Records to process START

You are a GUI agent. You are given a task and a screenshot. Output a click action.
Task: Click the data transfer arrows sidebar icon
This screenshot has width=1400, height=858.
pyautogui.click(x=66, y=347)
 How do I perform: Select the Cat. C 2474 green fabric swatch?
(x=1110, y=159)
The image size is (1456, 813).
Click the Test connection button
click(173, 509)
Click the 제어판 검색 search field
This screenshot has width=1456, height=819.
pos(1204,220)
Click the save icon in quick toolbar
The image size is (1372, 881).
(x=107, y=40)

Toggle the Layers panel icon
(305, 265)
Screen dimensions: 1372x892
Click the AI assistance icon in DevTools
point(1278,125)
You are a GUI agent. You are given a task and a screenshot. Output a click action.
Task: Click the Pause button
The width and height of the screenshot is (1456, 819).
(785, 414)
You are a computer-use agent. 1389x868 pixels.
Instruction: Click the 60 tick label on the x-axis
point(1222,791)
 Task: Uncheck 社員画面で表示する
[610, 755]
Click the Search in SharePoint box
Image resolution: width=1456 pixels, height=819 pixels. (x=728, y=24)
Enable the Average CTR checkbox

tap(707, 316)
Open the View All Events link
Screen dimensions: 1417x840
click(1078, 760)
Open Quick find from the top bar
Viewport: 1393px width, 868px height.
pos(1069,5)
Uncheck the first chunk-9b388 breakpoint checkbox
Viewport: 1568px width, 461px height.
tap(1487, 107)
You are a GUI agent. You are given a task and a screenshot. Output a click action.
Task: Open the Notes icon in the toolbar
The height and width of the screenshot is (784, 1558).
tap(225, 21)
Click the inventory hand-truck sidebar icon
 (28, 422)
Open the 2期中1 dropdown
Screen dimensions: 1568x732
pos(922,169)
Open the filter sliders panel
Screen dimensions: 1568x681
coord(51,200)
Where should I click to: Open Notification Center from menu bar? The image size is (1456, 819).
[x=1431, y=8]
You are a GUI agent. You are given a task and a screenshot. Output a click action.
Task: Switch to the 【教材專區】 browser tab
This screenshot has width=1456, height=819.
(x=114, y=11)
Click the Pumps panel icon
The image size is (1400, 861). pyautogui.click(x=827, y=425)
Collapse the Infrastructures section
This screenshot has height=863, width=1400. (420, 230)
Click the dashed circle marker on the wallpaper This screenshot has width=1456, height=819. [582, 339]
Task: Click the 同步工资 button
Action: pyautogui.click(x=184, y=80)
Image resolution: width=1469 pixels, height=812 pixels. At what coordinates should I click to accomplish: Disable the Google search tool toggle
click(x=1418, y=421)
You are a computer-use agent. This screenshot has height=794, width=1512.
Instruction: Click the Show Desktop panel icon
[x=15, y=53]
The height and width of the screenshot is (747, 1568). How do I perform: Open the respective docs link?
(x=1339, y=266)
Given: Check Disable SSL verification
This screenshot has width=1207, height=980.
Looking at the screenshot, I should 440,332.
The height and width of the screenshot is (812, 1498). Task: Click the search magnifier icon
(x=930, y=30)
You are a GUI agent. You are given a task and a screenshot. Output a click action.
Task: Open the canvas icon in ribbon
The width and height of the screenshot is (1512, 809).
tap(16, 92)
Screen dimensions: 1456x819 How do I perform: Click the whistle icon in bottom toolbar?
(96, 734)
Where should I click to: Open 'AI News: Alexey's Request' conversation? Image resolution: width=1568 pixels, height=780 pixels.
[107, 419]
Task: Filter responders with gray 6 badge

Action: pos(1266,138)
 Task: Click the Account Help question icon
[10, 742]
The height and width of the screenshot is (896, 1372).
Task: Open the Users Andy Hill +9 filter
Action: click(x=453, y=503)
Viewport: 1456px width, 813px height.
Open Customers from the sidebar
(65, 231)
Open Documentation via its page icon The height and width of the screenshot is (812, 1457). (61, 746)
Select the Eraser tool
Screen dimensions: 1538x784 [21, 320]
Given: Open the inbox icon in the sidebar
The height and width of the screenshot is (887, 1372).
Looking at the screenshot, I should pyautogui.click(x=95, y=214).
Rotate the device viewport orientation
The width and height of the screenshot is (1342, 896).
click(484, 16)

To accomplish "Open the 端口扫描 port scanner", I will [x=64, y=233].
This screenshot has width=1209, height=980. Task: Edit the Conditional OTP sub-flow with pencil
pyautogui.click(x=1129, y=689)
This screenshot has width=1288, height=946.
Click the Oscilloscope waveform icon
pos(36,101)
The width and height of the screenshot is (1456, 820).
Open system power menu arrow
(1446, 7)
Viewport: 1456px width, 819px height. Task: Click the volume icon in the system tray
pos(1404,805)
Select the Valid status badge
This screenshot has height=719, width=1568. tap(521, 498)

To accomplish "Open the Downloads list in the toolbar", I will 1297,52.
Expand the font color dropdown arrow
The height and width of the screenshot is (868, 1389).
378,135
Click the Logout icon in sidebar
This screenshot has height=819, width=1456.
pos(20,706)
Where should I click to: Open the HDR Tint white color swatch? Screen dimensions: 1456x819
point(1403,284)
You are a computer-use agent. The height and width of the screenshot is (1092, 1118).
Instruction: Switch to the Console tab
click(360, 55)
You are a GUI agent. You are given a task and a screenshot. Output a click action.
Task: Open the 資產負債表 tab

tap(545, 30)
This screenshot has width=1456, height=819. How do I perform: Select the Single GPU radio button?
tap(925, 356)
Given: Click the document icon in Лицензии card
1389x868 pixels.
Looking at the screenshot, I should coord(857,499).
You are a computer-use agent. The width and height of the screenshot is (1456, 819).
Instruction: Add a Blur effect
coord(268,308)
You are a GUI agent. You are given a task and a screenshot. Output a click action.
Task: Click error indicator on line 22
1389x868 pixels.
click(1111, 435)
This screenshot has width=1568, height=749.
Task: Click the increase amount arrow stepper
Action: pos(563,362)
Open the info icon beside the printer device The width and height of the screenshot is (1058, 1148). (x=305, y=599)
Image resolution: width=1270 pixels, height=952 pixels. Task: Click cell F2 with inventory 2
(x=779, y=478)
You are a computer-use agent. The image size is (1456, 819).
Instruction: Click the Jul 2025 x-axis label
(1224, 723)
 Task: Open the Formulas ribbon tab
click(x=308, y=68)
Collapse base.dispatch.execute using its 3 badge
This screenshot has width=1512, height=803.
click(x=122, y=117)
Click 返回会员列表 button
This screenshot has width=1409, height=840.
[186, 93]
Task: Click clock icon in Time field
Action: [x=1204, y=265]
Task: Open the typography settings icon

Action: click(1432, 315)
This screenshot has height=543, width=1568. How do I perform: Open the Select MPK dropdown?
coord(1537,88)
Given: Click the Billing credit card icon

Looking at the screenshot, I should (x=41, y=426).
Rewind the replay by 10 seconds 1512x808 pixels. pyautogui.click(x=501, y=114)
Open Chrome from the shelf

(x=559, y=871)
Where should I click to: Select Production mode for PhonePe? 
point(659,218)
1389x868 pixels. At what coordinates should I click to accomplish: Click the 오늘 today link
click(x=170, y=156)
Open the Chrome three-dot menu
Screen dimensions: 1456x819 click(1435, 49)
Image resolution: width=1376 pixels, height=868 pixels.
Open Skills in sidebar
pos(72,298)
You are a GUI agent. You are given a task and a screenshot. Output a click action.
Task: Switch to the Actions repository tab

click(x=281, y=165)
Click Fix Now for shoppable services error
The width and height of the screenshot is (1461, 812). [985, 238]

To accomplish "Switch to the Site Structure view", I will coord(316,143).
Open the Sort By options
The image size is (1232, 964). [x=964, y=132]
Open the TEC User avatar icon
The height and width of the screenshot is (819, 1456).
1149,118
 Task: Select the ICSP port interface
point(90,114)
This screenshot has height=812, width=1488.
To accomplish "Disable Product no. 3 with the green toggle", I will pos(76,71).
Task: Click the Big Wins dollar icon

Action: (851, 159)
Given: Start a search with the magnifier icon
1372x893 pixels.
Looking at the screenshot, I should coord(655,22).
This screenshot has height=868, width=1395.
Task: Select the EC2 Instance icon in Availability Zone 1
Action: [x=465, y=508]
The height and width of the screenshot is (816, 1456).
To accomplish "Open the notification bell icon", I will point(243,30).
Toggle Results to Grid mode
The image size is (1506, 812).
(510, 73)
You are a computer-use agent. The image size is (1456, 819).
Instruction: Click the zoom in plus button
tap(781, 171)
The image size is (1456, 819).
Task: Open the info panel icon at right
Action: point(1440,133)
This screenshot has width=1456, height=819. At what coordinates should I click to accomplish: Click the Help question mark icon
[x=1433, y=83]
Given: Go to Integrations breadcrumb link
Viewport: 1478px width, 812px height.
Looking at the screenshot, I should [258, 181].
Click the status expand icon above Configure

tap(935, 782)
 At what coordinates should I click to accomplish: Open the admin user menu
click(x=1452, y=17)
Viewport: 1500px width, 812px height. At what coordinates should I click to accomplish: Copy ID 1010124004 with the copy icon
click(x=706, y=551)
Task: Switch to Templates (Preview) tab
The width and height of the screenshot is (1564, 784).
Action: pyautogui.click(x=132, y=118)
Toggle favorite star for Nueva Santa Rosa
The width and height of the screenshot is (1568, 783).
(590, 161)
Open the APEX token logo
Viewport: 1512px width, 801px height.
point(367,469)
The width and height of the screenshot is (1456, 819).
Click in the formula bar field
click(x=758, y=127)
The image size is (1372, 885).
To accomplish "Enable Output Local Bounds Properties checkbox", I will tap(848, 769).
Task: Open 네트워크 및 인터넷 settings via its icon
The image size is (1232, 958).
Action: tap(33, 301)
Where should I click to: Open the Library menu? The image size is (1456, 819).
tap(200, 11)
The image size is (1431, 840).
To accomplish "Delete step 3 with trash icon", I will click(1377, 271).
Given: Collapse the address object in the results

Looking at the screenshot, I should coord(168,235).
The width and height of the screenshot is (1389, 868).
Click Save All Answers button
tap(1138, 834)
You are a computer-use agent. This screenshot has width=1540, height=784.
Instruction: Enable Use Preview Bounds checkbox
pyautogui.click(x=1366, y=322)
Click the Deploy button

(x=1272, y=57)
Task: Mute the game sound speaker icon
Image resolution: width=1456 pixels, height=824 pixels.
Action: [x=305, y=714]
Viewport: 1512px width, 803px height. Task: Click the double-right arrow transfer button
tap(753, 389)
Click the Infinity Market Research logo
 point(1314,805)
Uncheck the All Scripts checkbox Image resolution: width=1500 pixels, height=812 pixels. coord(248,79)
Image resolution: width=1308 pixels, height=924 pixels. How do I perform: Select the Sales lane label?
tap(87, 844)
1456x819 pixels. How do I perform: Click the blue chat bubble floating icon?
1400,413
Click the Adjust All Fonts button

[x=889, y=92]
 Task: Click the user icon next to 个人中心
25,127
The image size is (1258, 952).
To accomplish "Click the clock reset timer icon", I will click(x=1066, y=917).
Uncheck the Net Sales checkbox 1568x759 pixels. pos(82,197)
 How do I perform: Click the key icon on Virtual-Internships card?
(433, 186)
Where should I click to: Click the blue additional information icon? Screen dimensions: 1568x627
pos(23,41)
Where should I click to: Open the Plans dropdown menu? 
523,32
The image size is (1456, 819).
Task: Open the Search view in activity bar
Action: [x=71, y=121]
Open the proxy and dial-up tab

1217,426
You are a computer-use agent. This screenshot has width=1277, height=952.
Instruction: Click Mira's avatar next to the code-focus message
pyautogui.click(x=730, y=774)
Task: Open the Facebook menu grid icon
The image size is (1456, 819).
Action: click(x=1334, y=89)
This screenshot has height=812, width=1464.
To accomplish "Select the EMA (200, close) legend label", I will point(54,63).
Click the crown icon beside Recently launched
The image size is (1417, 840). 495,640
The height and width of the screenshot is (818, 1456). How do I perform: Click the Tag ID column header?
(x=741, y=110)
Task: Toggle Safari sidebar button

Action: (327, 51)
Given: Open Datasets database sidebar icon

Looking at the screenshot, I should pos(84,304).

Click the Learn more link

Records to process END

> _What the task asks_
In the entries above, find lines with "device" and copy each.

> _Solution_
Rotate the device viewport orientation
Open the info icon beside the printer device The width and height of the screenshot is (1058, 1148). (x=305, y=599)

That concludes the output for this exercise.